■ Source excerpt
⁂

The African Development Bank received a first-place “Gold Stevie” at the 18th Annual International Business Awards virtual event, in recognition of the institution’s digital campaign showcasing its Technologies for African Agricultural Transformation (TAAT) initiative.

The International Business Awards honoured the Bank in the Best Video – Documentary category during an online ceremony Wednesday. TAAT’s wheat compact video led a series of clips demonstrating how TAAT is delivering agricultural technologies to help 11 million smallholder farmers across 30 African countries increase productivity and adapt to climate change.

“The Gold Stevie recognition solidifies the African Development Bank’s commitment to balance the narrative about the continent, by sharing success stories about efforts to feed Africa and improve the quality of life for the people of Africa,” said Dr. Beth Dunford, the African Development Bank’s Vice President for Agriculture, Human and Social Development.

“We’re scaling up TAAT through our new ‘Mission 1 For 200’ financing facility that aims to mobilize $1 billion to feed 200 million Africans by 2025 – there are more stories to be told,” Dunford added.

The Bank broadcast the TAAT video series in April during the 2021 High-level Dialogue on Feeding Africa, which hosted more than a dozen heads of state, global leaders, as well as thousands of online participants.

The 2021 International Business Awards, the world’s only all-encompassing business awards competition, drew more than 3,700 nominations from 65 nations. Wednesday’s virtual awards ceremony coincided with the close of the Tokyo Nutrition for Growth Summit, which explored the global challenge of malnutrition.

“As world leaders return from the Tokyo Nutrition for Growth Summit energized to accelerate progress on defeating malnutrition, we share this honour with our TAAT implementing and regional member country government partners working to produce more – and more nutritious – foods,” said Martin Fregene, the Bank’s Director for Agriculture and Agro-Industry.

Stevie Award winners were determined by the average scores of more than 260 executives worldwide who participated in the judging process from June through early August.

This 18th annual International Business Awards recognize outstanding organizations and highlight their positive contributions globally. Last year, the Bank earned a Gold Stevie for its 2019 Annual Report in the publication category and bronze for the Report’s companion video.

This year’s other award winners include Google, IBM, Yapi Kredi, DHL Express Worldwide, Dubai Municipality and Tata Consultancy Services.

⁂

■ Material provided

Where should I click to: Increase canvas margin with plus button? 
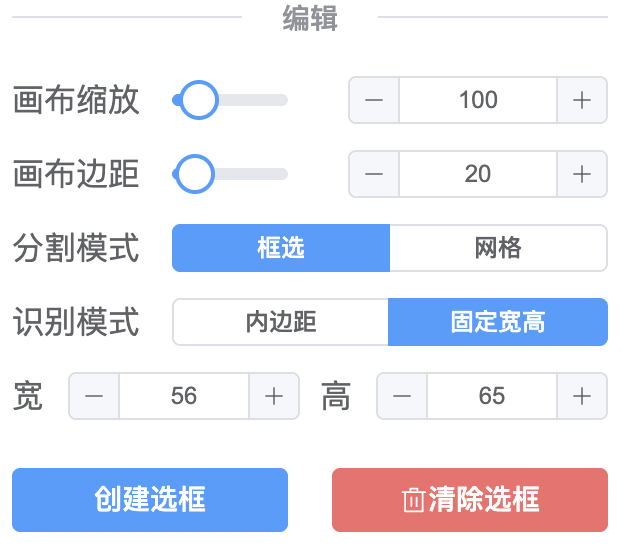582,174
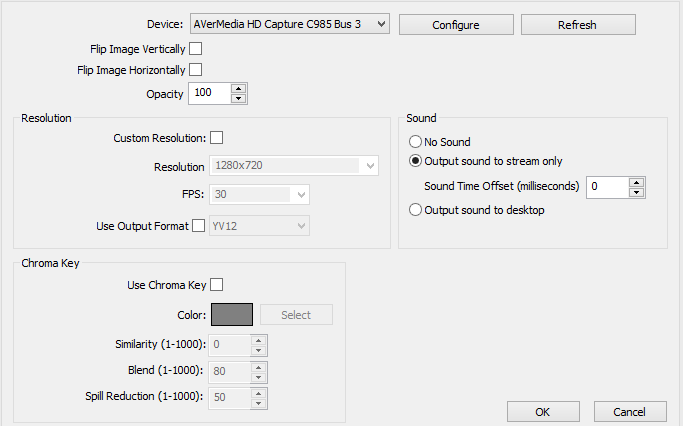Decrease Opacity with the down arrow
This screenshot has width=683, height=426.
pyautogui.click(x=238, y=98)
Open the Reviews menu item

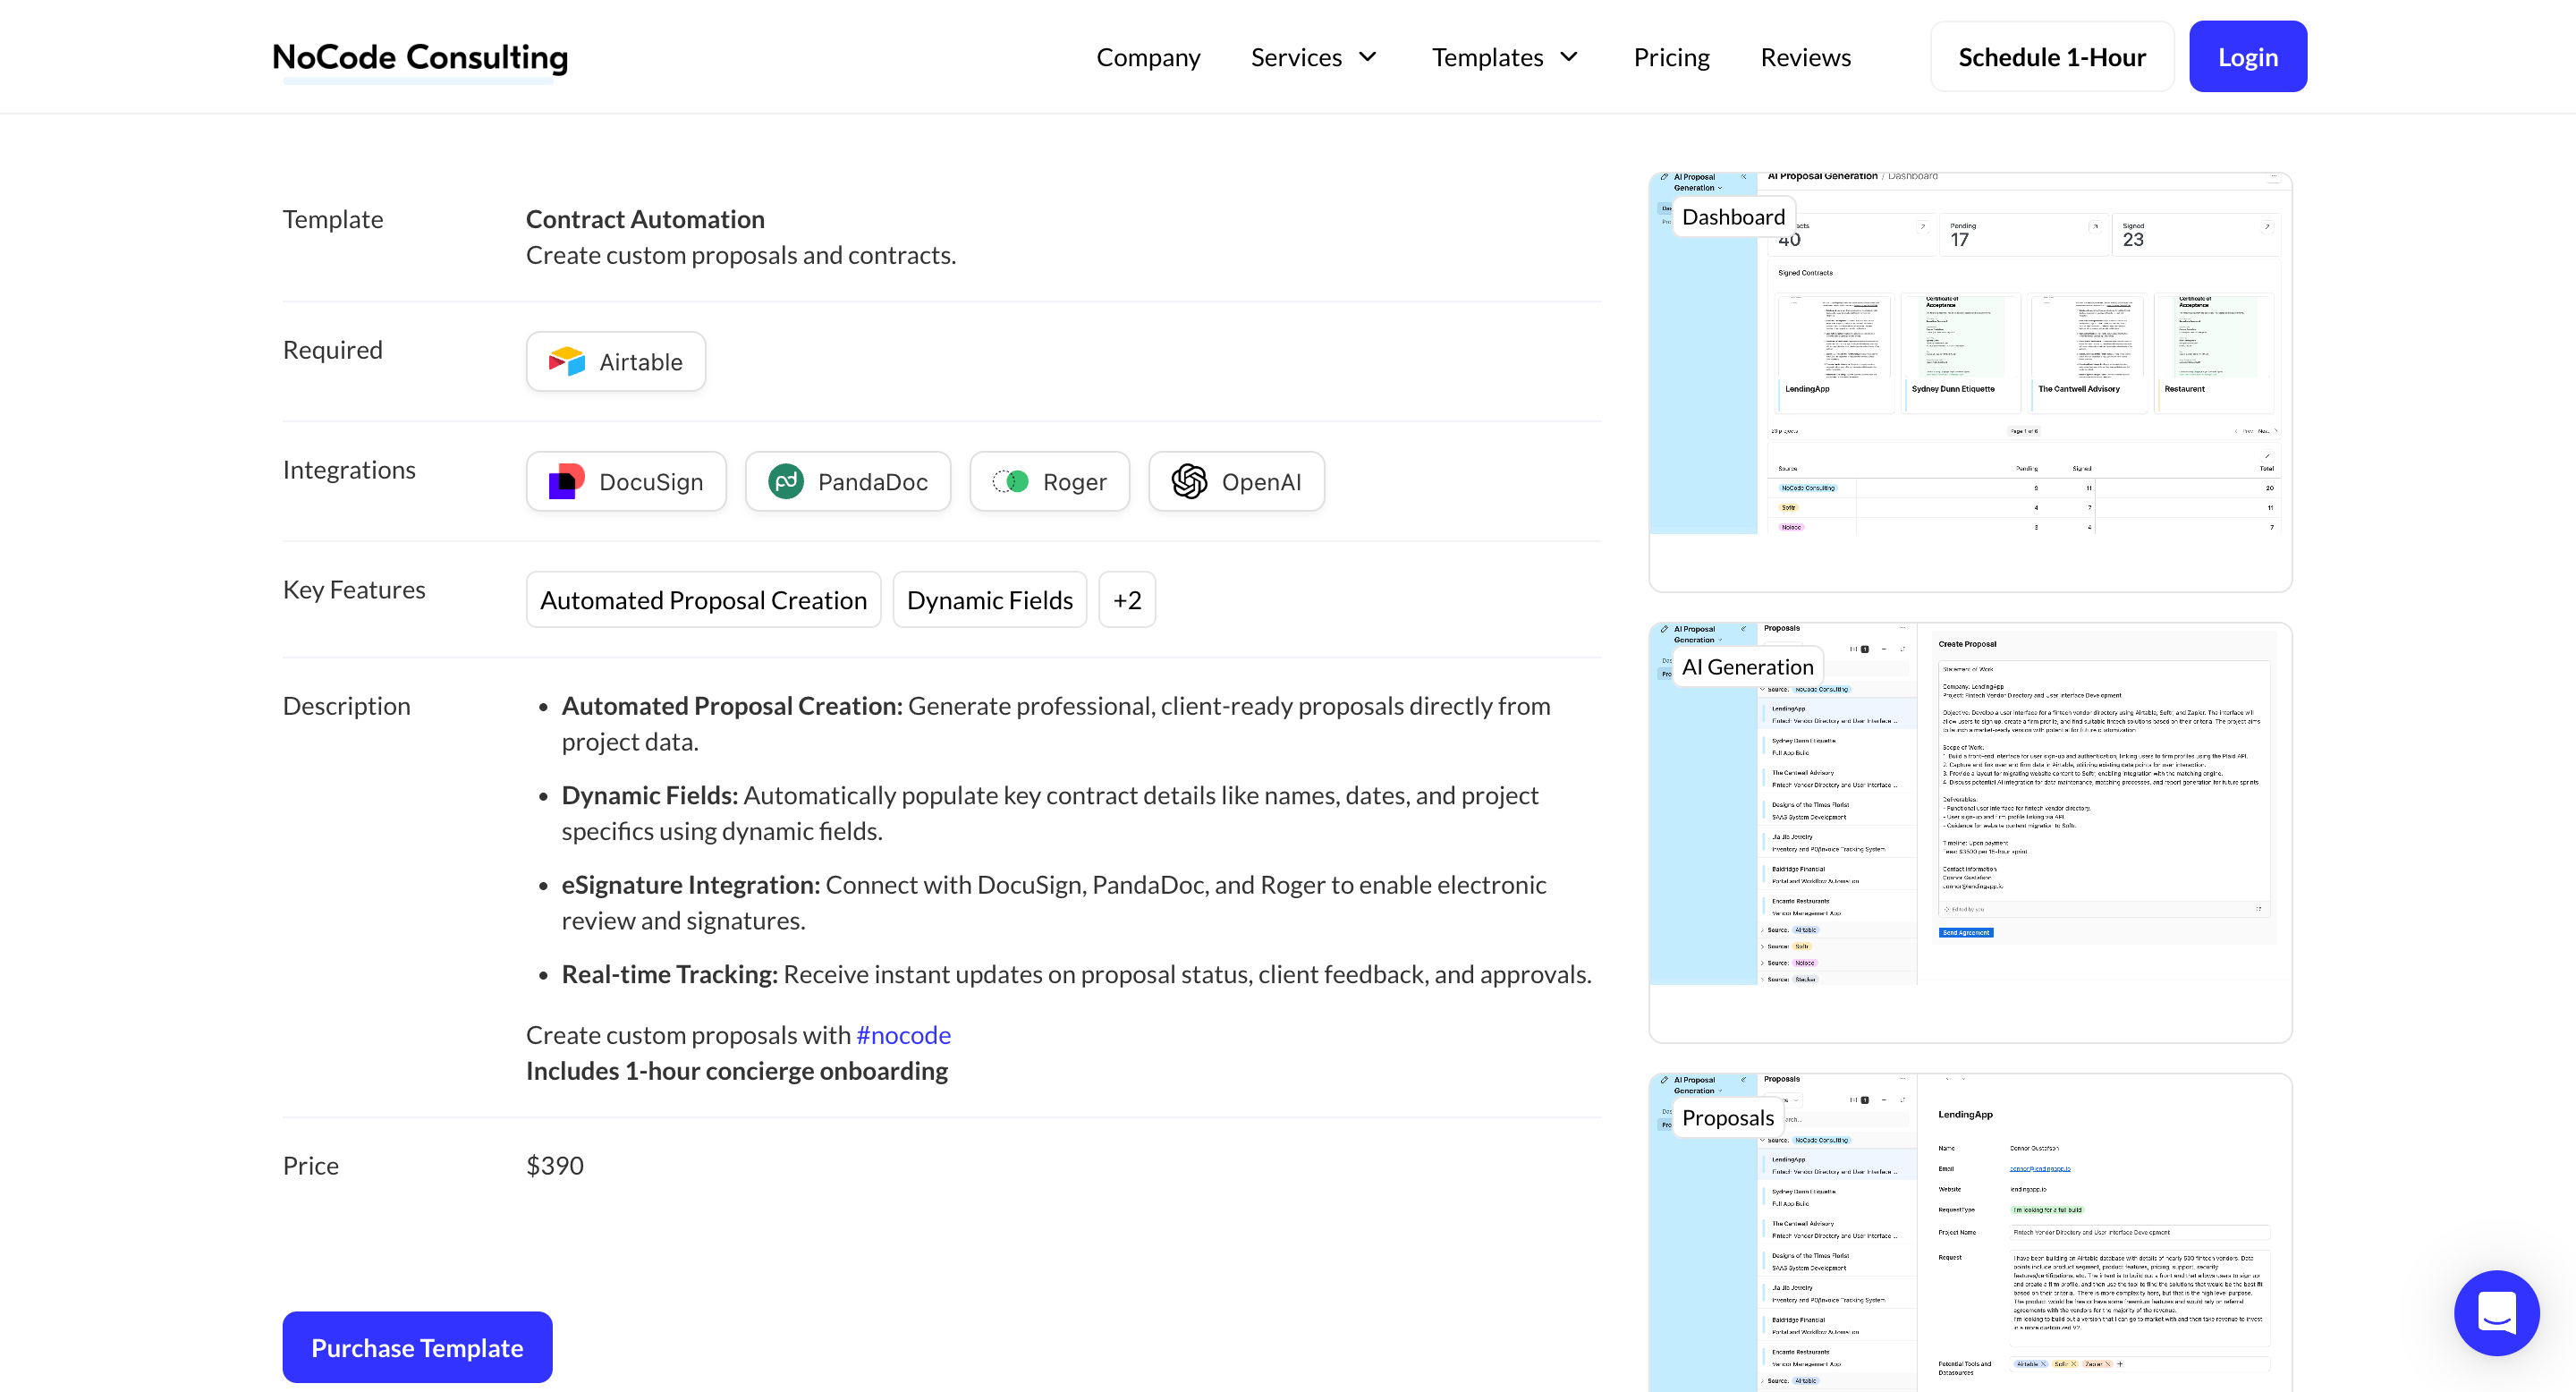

⁂

■ Directions
Print the award announcement word for word, from "This 18th annual" to "Report’s companion video.", including both. Work only from the text above.

■ Worked solution
This 18th annual International Business Awards recognize outstanding organizations and highlight their positive contributions globally. Last year, the Bank earned a Gold Stevie for its 2019 Annual Report in the publication category and bronze for the Report’s companion video.